▶ [Job] List every line in the two blocks below that contains the string "icon", copying each one in full.

++++++

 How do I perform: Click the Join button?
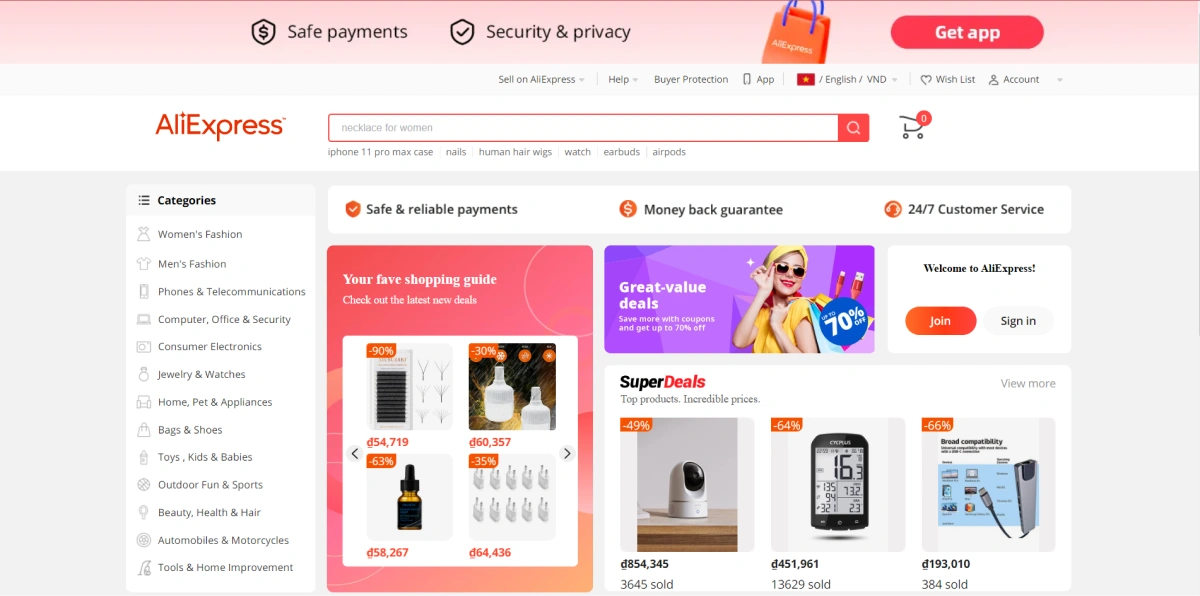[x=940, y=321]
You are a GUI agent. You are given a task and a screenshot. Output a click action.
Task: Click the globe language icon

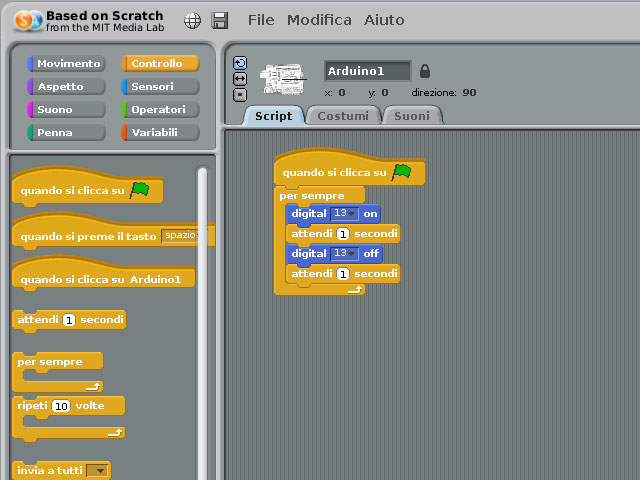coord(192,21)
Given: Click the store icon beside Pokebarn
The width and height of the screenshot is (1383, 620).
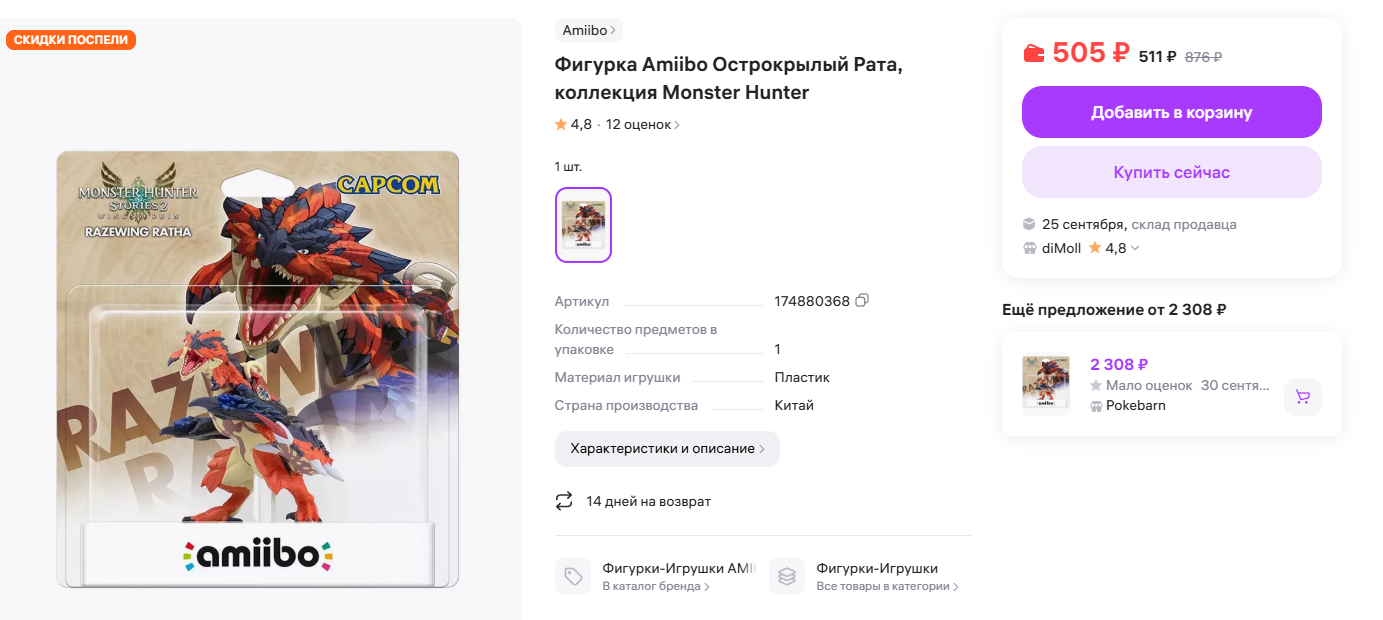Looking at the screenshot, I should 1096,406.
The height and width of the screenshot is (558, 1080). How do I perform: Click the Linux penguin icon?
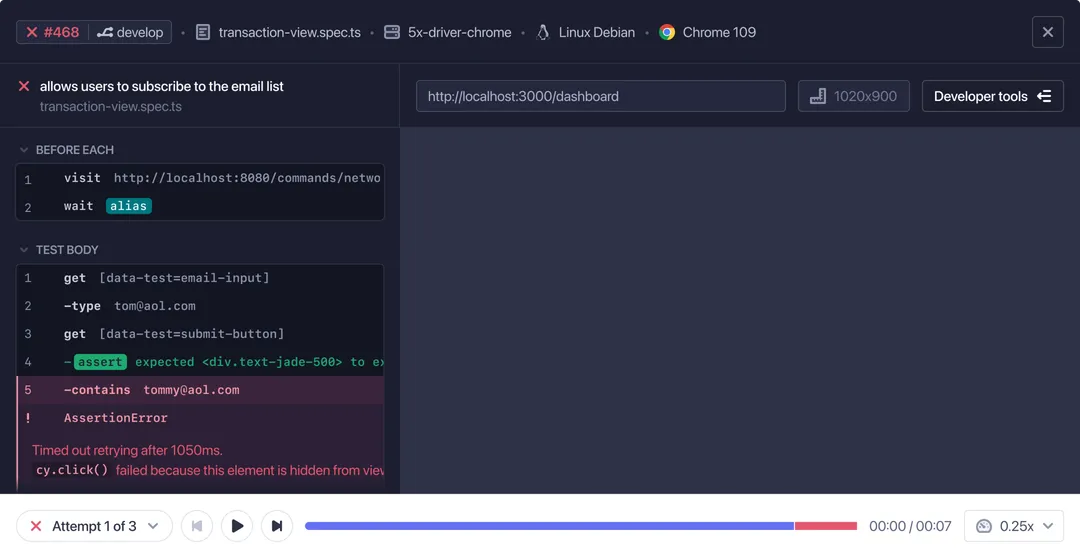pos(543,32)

++++++

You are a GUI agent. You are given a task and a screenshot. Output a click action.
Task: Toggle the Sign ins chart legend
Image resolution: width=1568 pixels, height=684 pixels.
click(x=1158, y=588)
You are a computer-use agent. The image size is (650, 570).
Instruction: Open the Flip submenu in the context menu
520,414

++++++

▶ [Answer to this exercise]
Task: Click the globe language icon
Given: Click the store icon beside Pokebarn
The height and width of the screenshot is (558, 1080). How do I perform: Click the Linux penguin icon?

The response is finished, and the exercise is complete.